Das Jahr beginnt mit Neujahr am 1. Januar, gefolgt von Karfreitag am 3. April und Ostermontag am 6. April. Der Tag der Arbeit fällt auf den 1. Mai, während Christi Himmelfahrt am 14. Mai begangen wird. Das Pfingstwochenende erstreckt sich vom 23. bis 25. Mai und bietet damit ein verlängertes Wochenende ohne Urlaubstag.
Fronleichnam, das am Donnerstag, den 4. Juni, gefeiert wird, ist ein weiterer Feiertag in NRW. Später im Jahr finden der Tag der Deutschen Einheit am 3. Oktober und Allerheiligen am 1. November statt. Die Weihnachtsfeiertage umfassen den 1. Weihnachtsfeiertag am 25. Dezember und den 2. Weihnachtsfeiertag am 26. Dezember.
An diesen gesetzlichen Feiertagen bleiben die meisten Läden in NRW geschlossen. Ausnahmen bilden Tankstellen, Apotheken, Bäckereien, Kioske sowie Geschäfte in Bahnhöfen oder an Flughäfen. Zudem gelten Karfreitag, Allerheiligen und Heiligabend als "stille Feiertage", an denen öffentliche Unterhaltungsveranstaltungen eingeschränkt sind.

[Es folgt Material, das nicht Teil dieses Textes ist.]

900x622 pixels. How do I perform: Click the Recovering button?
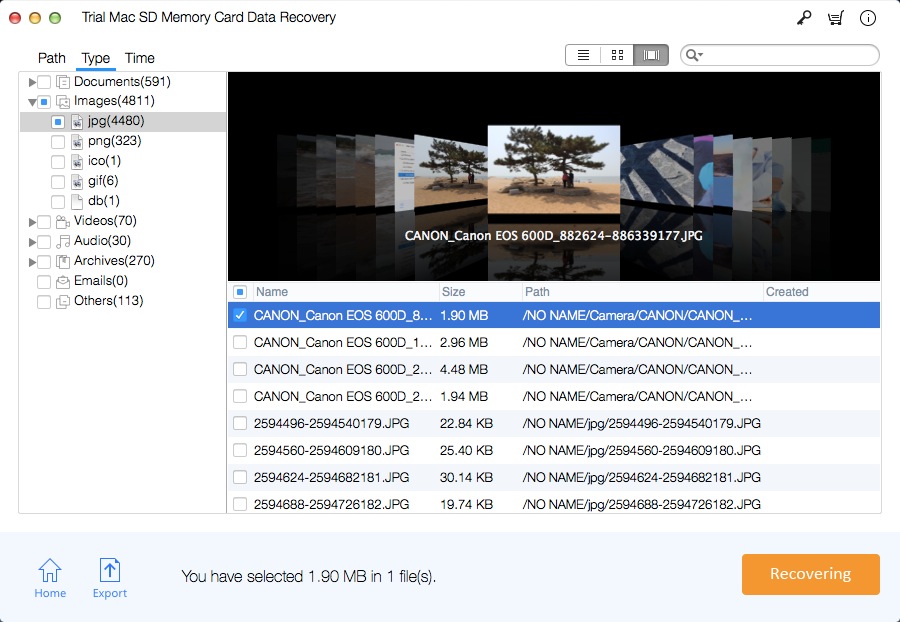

Nicht als Feiertage in NRW anerkannt sind 2026 unter anderem Heilige Drei Könige, Mariä Himmelfahrt, Reformationstag sowie der Buß- und Bettag.

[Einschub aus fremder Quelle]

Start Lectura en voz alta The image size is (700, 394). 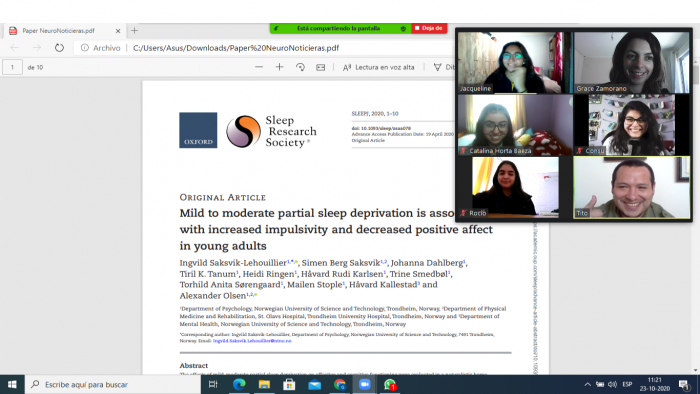(x=379, y=67)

Mit elf Feiertagen über das Jahr verteilt ergeben sich für die NRW-Bevölkerung mehrere lange Wochenenden und freie Tage. An diesen Tagen gelten Geschäftsschließungen und Einschränkungen bei Veranstaltungen, während essenzielle Dienstleistungen und ausgewählte Läden geöffnet bleiben. Die Übersicht ermöglicht eine klare Planung für Beruf und Freizeit im Jahr 2026.